Mittendrin im Leben – „Cafe B“

Im Pfarrheim St. Johannes treffen sich alle zwei Wochen Senioren im „Cafe B“

SUDERWICH. Jedes Kind muss einen Namen haben. Einen Namen, der einprägsam und einladend zugleich ist. „Cafe B“ klingt ja auch viel besser als das sperrige „Montagsgruppe“. Drum fiel den Aktiven im Suderwicher Caritas-Netzwerk „mittendrin“ die Umwidmung auch nicht schwer. Ab sofort hat das „Cafe B“ für Senioren über 50 Jahre aus Suderwich und Essel alle zwei Wochen montags im Pfarrheim von St. Johannes, Kirchstraße 17, geöffnet.

Die Idee liegt Pastoralreferentin Renate Bothen am Herzen. Sie spiegelt sich im neuen Namen wider. Das „B“ steht für Begegnung, Beziehung und Begleitung. „Viele ältere Menschen sind nach Suderwich gezogen“, weiß Renate Bothen. „Sie wohnen in Altenwohnungen und sind allein.“

Die regelmäßigen Treffen sollen Abhilfe schaffen. Seit Januar schon gibt es alle 14 Tage montags von 15 bis 17 Uhr Kaffee und Kuchen und viel Zeit für Gespräche und Spiel. „Aus der Begegnung ergibt sich eine Beziehung, und wenn alles gut läuft, kann sich eine Begleitung durch den Alltag ergeben“, erklärt die Pastoralreferentin den Ansatz.

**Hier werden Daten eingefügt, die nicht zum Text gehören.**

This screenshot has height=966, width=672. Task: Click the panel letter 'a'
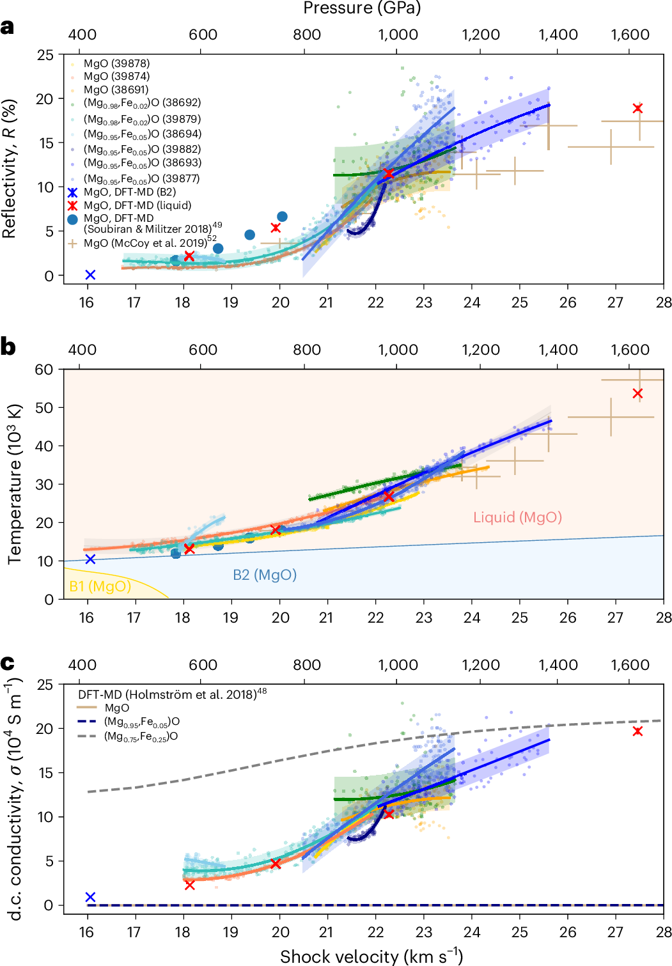[8, 27]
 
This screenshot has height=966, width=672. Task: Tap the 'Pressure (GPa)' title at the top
[361, 8]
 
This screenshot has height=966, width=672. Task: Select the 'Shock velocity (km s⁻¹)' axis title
[371, 956]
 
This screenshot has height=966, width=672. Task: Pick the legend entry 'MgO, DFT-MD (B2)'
[130, 192]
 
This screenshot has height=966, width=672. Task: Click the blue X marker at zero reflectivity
[90, 275]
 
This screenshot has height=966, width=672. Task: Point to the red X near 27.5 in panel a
[637, 109]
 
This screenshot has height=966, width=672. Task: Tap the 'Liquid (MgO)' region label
[517, 517]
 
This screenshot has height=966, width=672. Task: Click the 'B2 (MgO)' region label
[265, 575]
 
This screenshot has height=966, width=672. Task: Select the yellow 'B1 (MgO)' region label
[100, 586]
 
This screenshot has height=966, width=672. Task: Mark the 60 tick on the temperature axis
[44, 370]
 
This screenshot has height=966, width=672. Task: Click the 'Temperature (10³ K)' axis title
[14, 484]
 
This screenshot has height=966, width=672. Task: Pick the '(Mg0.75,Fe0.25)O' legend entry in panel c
[141, 736]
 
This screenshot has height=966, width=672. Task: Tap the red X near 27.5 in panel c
[637, 731]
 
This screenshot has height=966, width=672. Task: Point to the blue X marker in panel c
[90, 897]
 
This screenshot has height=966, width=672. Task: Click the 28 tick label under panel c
[663, 932]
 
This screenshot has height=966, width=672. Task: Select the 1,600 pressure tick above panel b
[630, 350]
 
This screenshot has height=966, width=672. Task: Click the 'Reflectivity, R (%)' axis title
[9, 169]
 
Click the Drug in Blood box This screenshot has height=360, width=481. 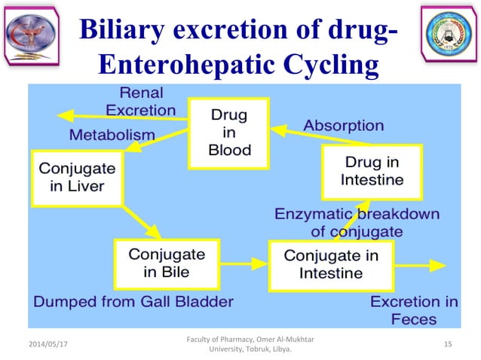[229, 133]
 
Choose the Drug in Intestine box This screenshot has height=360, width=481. [372, 171]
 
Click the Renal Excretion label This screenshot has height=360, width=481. [140, 102]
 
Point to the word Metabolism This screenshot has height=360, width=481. [112, 135]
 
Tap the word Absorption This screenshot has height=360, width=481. [343, 126]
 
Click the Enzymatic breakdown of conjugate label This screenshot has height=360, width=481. [356, 222]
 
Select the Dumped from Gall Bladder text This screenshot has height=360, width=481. [133, 303]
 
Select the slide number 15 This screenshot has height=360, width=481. [448, 344]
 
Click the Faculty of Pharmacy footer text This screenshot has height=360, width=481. [240, 344]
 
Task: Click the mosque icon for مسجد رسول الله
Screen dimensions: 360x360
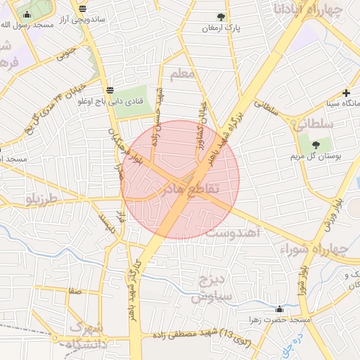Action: [27, 14]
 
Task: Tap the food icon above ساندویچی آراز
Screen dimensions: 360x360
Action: [84, 8]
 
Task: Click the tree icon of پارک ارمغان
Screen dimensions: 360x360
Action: [221, 16]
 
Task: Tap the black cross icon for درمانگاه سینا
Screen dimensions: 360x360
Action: [345, 93]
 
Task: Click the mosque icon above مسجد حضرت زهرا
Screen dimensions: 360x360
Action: [280, 309]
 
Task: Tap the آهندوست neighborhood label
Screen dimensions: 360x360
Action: [226, 232]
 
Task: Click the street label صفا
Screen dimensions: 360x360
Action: [74, 290]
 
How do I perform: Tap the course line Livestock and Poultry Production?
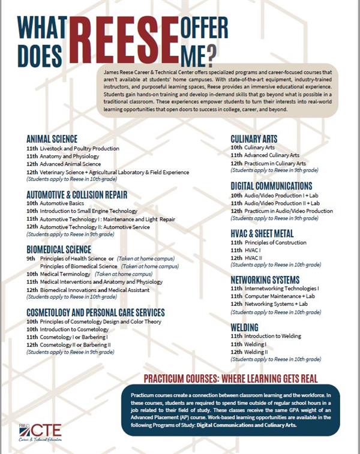pos(72,148)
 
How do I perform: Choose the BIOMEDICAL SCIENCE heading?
pos(59,249)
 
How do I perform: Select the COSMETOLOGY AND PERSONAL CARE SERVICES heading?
pos(95,312)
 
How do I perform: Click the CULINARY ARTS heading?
pos(254,139)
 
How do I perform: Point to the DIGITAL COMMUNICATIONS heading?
pos(271,186)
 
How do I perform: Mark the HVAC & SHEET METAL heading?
pos(262,233)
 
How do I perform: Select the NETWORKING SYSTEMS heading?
pos(265,279)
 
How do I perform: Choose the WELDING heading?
pos(244,327)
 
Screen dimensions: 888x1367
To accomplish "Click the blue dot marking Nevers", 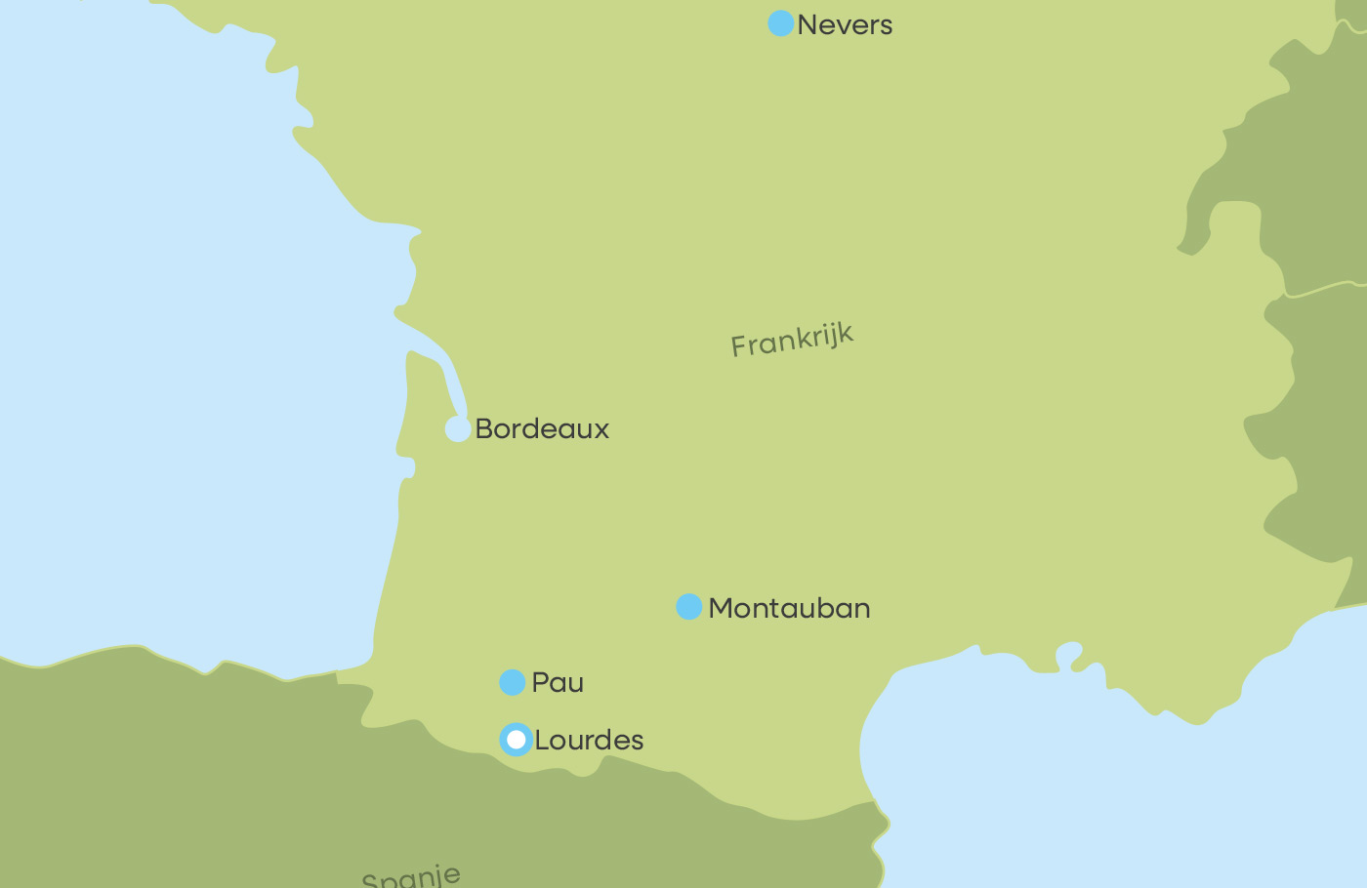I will pos(780,23).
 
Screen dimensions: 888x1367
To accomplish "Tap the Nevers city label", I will pos(845,25).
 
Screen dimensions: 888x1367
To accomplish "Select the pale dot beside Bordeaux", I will pos(458,428).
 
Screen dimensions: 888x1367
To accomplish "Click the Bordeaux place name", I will pos(542,429).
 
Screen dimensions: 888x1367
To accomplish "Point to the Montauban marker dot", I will pos(689,607).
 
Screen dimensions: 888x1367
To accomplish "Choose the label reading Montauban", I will pos(789,609).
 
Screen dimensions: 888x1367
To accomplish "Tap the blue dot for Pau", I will pos(513,682).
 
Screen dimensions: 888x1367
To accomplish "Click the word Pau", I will pos(558,683).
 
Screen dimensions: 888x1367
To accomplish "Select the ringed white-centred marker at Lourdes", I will pos(516,740).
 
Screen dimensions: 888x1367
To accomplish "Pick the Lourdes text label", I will pos(589,741).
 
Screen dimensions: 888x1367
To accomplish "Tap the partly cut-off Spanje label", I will pos(411,876).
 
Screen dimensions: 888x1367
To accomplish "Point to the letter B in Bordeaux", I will pos(483,429).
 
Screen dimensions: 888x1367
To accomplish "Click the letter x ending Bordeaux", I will pos(601,430).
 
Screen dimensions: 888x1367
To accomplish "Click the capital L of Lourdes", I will pos(542,741).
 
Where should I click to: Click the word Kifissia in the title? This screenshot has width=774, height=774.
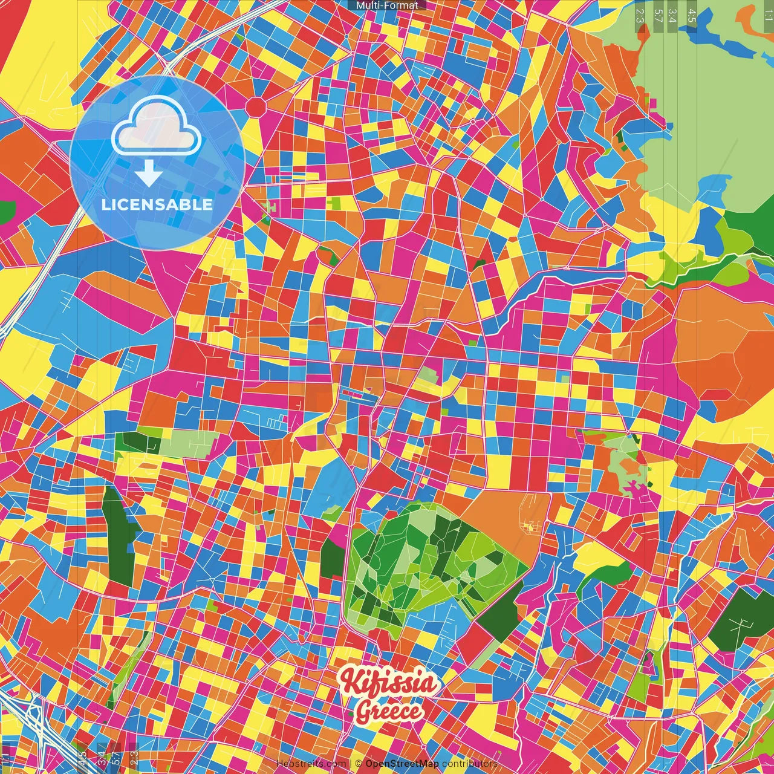coord(388,683)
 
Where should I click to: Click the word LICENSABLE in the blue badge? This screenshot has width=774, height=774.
coord(157,204)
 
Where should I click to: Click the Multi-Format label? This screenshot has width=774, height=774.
coord(387,5)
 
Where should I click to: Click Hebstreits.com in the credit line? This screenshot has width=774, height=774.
coord(311,764)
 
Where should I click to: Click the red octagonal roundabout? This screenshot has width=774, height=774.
coord(256,108)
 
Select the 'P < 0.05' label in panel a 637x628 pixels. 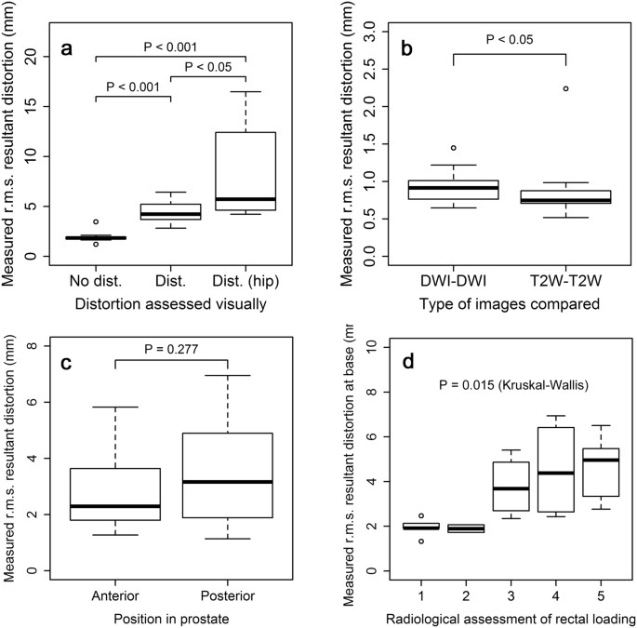coord(207,66)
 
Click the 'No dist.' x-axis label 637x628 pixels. coord(96,277)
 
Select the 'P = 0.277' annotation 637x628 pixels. coord(170,349)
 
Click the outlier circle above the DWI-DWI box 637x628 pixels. coord(453,148)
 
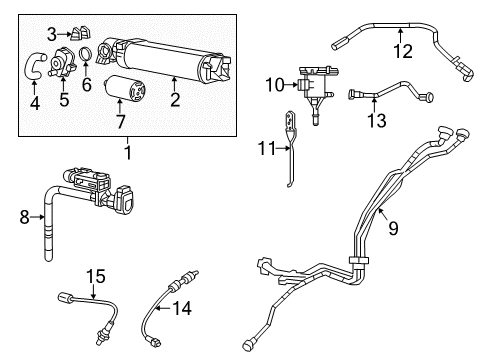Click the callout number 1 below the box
pos(127,151)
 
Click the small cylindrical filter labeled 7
pos(393,228)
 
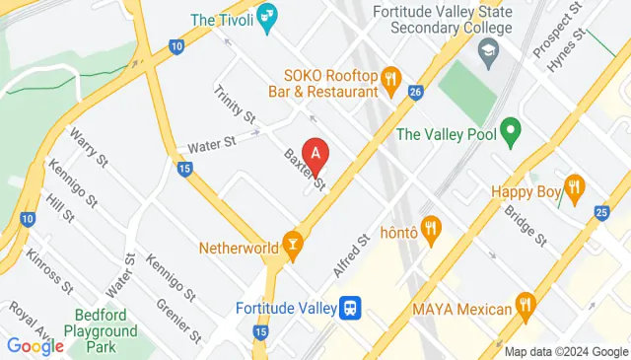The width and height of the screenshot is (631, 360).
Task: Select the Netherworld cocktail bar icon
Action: click(292, 243)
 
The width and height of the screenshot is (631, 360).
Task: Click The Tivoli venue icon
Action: click(268, 18)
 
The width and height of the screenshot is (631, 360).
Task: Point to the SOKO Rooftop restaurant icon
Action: click(391, 77)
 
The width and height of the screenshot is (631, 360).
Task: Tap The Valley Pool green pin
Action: click(510, 129)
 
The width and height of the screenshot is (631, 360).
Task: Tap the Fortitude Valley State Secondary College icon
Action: click(488, 50)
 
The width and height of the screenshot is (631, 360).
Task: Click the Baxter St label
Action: click(304, 169)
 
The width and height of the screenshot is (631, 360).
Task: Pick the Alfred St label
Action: click(350, 255)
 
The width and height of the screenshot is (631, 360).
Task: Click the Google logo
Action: click(35, 345)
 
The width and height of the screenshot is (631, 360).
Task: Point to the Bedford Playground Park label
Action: click(105, 330)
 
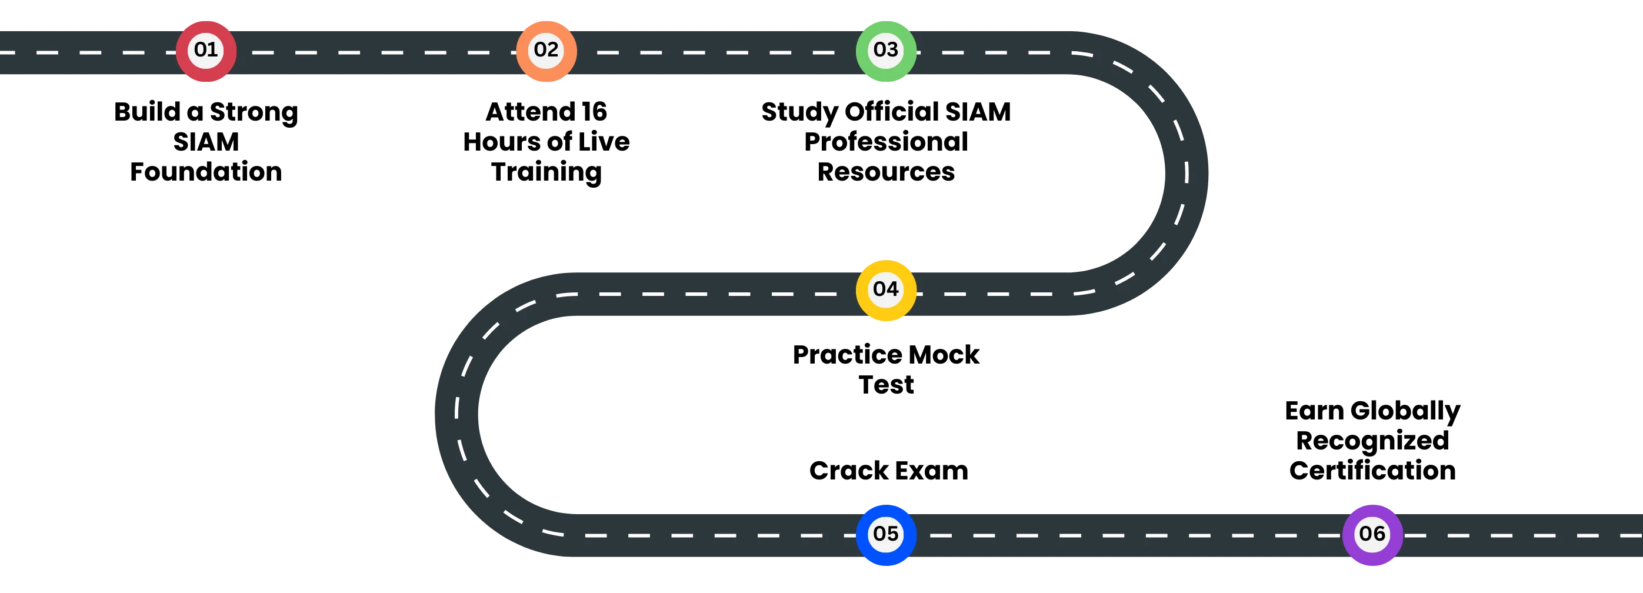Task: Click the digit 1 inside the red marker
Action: click(x=213, y=50)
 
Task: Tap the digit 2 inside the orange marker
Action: click(x=553, y=50)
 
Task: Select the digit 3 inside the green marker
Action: click(x=892, y=50)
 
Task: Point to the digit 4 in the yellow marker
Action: click(x=892, y=289)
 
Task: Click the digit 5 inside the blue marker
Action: click(x=892, y=534)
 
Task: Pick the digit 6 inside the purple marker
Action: click(x=1379, y=534)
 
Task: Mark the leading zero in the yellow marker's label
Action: click(x=879, y=289)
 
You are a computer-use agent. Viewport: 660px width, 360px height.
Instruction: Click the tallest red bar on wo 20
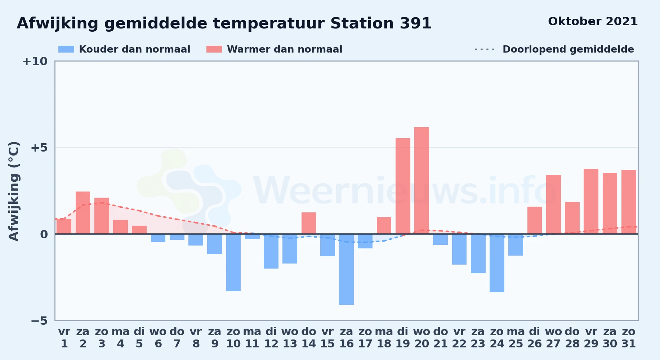422,180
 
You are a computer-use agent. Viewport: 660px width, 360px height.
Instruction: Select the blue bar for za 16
346,270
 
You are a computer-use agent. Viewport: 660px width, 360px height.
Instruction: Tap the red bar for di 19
403,186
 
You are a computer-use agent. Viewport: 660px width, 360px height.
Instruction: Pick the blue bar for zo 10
233,263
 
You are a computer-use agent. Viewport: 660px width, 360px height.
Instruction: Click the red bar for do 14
309,223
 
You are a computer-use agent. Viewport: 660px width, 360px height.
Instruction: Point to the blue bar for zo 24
497,263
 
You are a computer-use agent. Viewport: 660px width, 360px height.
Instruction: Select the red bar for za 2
83,213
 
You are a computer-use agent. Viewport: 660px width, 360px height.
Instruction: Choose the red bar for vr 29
591,201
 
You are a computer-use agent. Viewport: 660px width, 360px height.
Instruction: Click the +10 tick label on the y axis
35,62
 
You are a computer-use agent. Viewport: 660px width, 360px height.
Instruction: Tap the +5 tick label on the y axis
39,148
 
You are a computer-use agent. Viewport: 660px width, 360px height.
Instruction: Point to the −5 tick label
39,321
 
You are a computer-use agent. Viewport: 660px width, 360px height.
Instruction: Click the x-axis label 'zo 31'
629,338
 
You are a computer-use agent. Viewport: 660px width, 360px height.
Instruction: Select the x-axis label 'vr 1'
64,338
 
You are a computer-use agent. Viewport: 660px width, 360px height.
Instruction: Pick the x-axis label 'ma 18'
384,338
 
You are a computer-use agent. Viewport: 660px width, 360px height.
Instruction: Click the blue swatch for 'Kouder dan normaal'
66,49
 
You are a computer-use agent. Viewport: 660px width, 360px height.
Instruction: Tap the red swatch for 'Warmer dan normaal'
214,49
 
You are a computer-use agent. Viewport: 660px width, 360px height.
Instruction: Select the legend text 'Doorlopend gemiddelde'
568,49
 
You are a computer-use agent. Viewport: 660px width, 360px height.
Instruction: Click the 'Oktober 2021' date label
593,22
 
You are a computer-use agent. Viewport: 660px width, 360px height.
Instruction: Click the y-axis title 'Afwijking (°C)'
14,191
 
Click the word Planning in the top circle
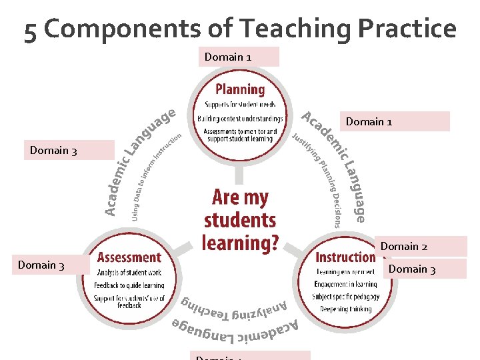[x=239, y=89]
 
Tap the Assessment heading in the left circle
[x=129, y=257]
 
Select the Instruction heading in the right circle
[x=345, y=257]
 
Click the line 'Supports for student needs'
[x=239, y=105]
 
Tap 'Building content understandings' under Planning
[x=239, y=119]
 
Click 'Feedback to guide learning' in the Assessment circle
[x=129, y=284]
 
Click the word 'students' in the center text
[x=240, y=220]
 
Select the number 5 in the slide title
[x=31, y=31]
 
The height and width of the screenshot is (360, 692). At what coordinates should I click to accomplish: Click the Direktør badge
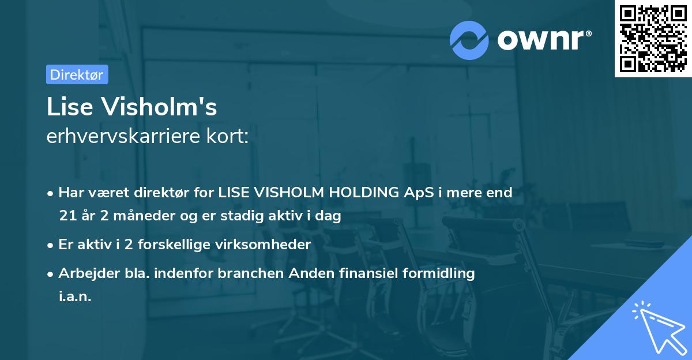click(x=77, y=74)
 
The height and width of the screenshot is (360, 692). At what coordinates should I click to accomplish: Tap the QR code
click(x=653, y=39)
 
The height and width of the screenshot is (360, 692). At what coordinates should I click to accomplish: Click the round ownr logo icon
click(x=469, y=40)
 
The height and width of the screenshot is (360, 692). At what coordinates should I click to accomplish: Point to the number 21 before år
click(x=66, y=216)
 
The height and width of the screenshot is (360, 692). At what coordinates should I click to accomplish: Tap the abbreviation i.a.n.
click(x=75, y=298)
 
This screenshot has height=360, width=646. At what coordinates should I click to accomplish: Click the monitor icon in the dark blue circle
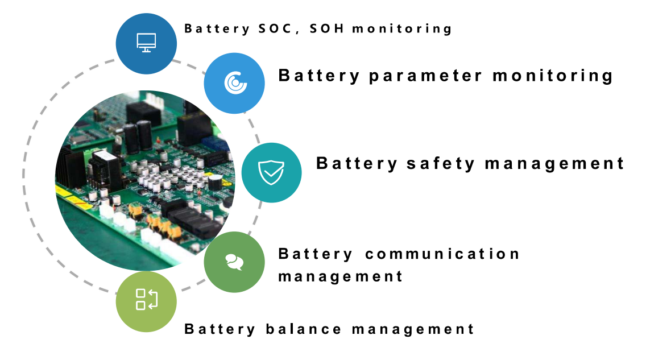(146, 43)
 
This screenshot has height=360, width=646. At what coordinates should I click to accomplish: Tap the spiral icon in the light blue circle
(235, 83)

Am vorderen Tisch haben die Damen die Torte zur Feier des Tages schon verspeist. Die Steine des Denkspiels „Tridom“ liegen ausgebreitet vor ihnen. „Man braucht doch Menschen um sich“, sagt Margund Rengers und greift sich einen Spielstein. „Die Ulla“ sitze ihr gegenüber. „Wie sie weiter heißt, weiß ich gar nicht“, sagt die 85-jährige. Die Frauen lachen. Vornamen reichen ja auch. „Wenn man den ganzen Tag allein ist, verblödet man doch“, mein Margund Rengers.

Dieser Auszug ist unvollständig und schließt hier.